Yes, they do. Because (among many other reasons) humans have a choice whether or not to respond, you can't do an ideal random sample subject to only sampling error for a poll. All polls have non-sampling error on top of sampling error, it is impossible not to.


when polls don't match up with reality, as they didn't in 2016, the pollsters have a responsibility to re-calibrate the way they conduct the poll. Ask different questions, find new ways of obtaining respondents from all demographics, adjust raw data, etc. A professional pollster doesn't just get to say, hey, some people didn't want to talk to me ¯\_(ツ)_/¯


> when polls don't match up with reality, as they didn't in 2016, the pollsters have a responsibility to re-calibrate the way they conduct the poll.

Pollsters do that for continuously, and there were definite recalibrations in the wake of 2016.

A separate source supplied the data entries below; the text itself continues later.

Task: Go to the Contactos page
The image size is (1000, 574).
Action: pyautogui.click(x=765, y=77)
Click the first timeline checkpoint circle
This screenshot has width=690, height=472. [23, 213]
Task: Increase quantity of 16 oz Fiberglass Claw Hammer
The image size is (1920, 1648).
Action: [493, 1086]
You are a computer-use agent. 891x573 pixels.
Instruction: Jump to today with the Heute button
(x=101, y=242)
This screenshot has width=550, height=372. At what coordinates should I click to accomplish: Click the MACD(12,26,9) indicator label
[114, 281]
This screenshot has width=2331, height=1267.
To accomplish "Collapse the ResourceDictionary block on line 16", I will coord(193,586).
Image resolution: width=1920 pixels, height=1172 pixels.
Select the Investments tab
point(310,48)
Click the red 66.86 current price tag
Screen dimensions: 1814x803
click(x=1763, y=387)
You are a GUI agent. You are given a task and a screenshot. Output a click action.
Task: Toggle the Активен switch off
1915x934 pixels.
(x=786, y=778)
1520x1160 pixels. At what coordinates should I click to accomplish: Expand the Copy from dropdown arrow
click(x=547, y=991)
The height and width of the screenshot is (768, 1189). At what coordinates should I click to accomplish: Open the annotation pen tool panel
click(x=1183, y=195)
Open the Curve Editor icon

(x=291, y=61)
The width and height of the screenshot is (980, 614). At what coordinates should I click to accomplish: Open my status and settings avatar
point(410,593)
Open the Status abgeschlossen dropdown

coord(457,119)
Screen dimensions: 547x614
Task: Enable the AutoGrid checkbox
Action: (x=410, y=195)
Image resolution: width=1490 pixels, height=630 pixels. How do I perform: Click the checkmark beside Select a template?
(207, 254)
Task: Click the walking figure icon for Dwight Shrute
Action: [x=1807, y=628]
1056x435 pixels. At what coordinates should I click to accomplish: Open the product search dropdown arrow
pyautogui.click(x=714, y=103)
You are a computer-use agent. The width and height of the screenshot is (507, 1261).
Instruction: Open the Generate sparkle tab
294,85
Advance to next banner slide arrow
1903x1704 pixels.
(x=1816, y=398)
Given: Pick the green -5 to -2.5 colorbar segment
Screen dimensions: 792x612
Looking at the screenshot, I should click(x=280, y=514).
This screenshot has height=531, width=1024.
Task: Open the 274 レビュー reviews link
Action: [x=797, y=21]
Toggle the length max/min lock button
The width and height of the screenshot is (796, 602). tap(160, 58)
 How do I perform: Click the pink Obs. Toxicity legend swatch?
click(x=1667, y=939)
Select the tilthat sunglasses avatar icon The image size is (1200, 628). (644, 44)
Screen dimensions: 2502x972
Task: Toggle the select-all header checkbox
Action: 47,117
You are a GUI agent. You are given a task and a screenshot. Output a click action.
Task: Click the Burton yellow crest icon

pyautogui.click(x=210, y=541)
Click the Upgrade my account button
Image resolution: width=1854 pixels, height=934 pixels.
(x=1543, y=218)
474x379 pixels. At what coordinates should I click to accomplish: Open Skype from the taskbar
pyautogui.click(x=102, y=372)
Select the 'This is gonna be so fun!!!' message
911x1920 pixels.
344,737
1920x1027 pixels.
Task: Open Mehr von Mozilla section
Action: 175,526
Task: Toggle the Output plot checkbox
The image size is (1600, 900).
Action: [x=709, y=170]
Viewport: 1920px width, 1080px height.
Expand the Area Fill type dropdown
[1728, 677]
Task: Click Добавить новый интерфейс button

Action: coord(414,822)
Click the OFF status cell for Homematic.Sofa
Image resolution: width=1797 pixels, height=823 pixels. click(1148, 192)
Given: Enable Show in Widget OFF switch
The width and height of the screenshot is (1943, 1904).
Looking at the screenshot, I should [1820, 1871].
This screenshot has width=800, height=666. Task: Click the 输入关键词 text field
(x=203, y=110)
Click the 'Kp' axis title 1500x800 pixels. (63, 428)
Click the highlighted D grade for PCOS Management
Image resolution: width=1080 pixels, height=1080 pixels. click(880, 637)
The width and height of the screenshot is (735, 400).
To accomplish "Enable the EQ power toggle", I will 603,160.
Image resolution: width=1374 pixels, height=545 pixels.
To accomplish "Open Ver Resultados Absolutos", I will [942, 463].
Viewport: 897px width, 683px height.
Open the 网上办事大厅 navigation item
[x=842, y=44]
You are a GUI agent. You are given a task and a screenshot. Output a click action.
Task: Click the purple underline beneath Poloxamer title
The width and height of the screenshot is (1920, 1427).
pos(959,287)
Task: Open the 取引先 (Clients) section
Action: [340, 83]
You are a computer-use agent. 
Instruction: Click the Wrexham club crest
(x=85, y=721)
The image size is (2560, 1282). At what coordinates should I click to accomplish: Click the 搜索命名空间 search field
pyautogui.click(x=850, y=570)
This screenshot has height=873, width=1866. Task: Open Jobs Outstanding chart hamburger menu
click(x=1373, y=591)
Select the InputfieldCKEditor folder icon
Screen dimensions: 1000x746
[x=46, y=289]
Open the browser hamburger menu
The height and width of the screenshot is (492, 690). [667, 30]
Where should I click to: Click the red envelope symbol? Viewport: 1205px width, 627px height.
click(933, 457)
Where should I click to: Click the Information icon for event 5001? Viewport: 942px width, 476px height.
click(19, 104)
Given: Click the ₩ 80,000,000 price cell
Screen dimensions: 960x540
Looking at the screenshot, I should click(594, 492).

OTOH, the conditions which produce non-sampling errors aren't static, and it's impossible to reliably even measure the aggregate of non-sampling error in any particular event (because sampling error exists, and while it's statistical distribution can be computed the actual error attributable to it in a by particular event can't be, so you never no how much actual error is due to non-sampling error much less any particular source of non-sampling error.)


"There are unavoidable, expected, sampling errors which are, by definition, random."

This is false, if you think sampling errors are "by definition random" you don't understand polling.

Which is fine, just accept that you don't and dig into the literature or move on.


> That's why valid, trusted polls calculate a confidence interval instead of a single discrete result.

That is what each of these statistical models did, yes. And the actual outcomes fell into these confidence intervals.

> Other types of "errors" -- election results that repeatedly fall outside the confidence interval, or are consistently on only one side of the mean -- only arise when the poll is flawed for some reason.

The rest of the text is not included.